Os principais desafios da economia e crescimento pós-pandemia no Brasil

Por Thiago Quara em 19 de novembro de 2021 às 8:48 | Atualizado 19 de novembro de 2021 às 8:48

Mundo – O Brasil é um dos países mais afetados e muitas indústrias tiveram suas portas fechadas ou quase chegaram a esse ponto com a alta paralisação da economia. De acordo com o IBGE (Instituto Brasileiro de Geografia e Estatística), mais de 70% das indústrias apresentaram um impacto geral negativo e 40% das empresas paralisadas por total na pandemia, tiveram que fechar suas portas.

Aos poucos, a economia vem sendo retomada, seguindo todos os protocolos de saúde recomendados pelo governo junto com os órgãos de saúde.

A econômica tem sido um dos principais desafios das empresas de todo o mundo, principalmente no Brasil, onde a crise da COVID-19 continua em alta e ainda preocupa organizações de todos os tamanhos e segmentos. Com a pandemia e o isolamento social, houve um choque de oferta e, consequentemente, os países começaram a apontar algumas medidas mais populistas.

Hoje, há uma pressão dentro das organizações para reduzir custos e, ganha protagonismo por ser um setor que pode contribuir para este corte de gastos. Com todas as incertezas, é indispensável o investimento em tecnologia. A cadeia de suprimentos ganhou uma resposta crítica dos processos já que não há como revê-los e organizá-los sem o uso de ferramentas tecnológicas. Por isso, reduzir os riscos é fundamental e é preciso diversificar a cadeia para ter o controle dos custos.

Diante das limitações impostas pela pandemia, foi necessário abandonar hábitos antigos e criar formas diferentes de trabalhar e potencializar resultados. Além desta adaptação, os processos de mudanças e rupturas com o avanço do ambiente digital trouxeram diversas tendências não tão novas assim, mas que serão indispensáveis daqui para a frente.

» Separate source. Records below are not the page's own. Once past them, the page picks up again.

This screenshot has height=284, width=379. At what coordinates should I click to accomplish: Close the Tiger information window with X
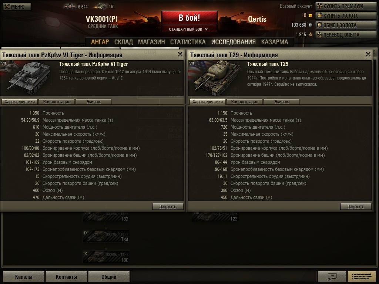(180, 54)
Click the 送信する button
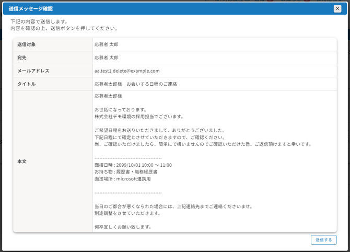 click(323, 240)
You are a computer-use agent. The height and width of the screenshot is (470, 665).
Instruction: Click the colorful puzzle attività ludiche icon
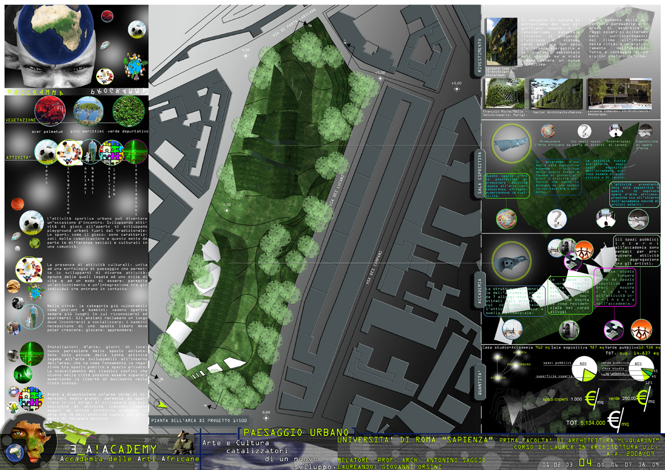click(x=111, y=153)
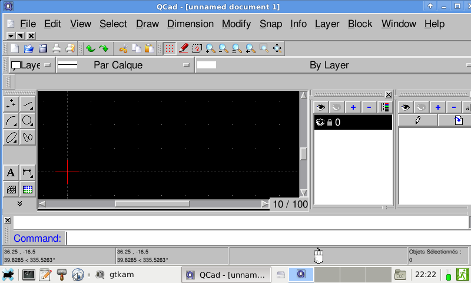This screenshot has height=283, width=471.
Task: Toggle the grid display button
Action: tap(169, 48)
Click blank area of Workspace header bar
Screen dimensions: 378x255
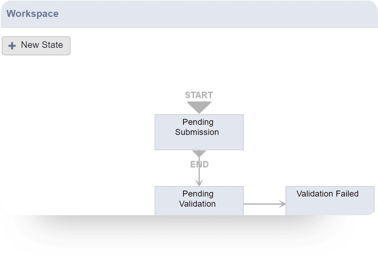click(x=221, y=14)
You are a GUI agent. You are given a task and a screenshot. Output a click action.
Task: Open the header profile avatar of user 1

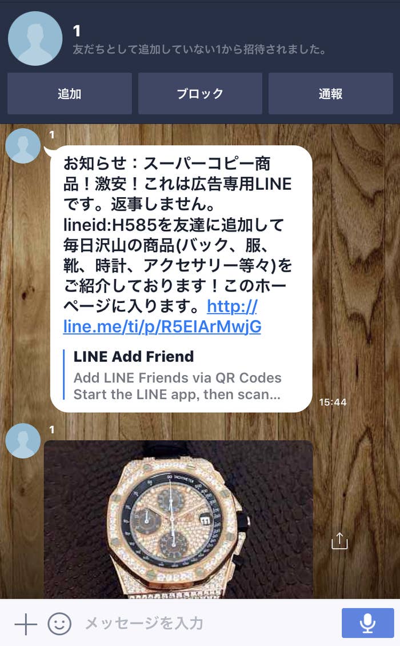[35, 39]
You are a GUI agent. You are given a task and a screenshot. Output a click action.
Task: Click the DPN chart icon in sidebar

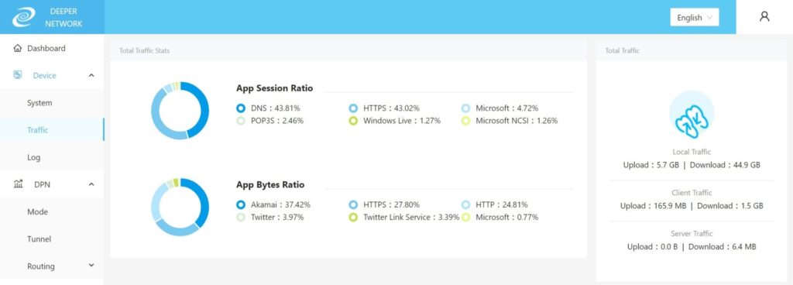pyautogui.click(x=18, y=184)
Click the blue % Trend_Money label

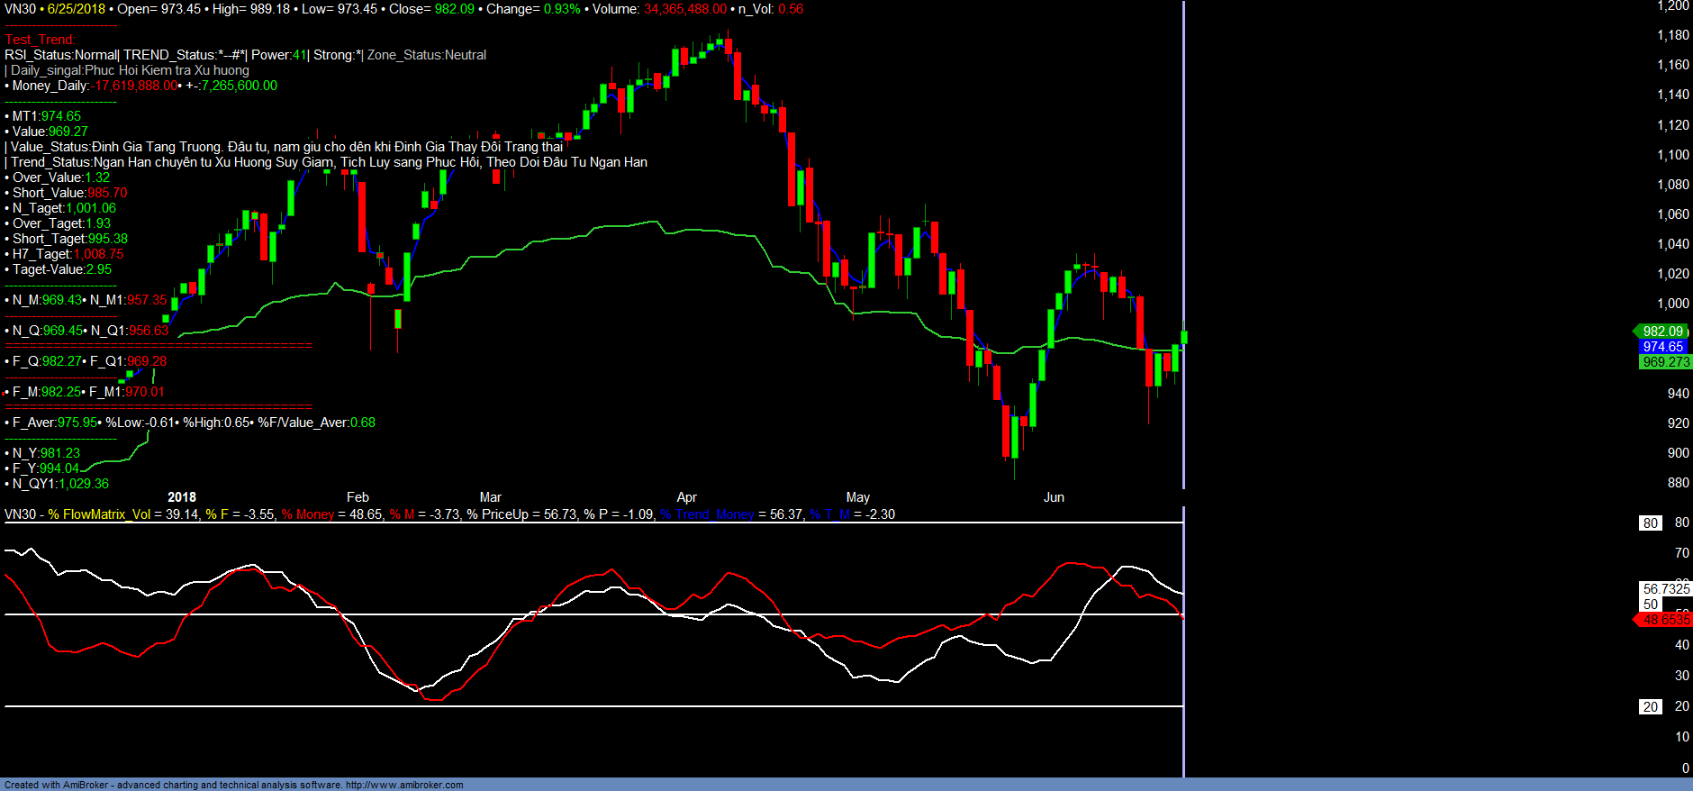point(707,514)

Todo este cenário mostrou que as organizações terão que se tornar mais eficientes no seu segmento e no produto que oferecem. E, por consequência, vão precisar de um maior investimento no processo de digitalização. Isso porque é fundamental que as organizações foquem no core business e terceirizem os demais serviços impactando, diretamente, no corte de custos.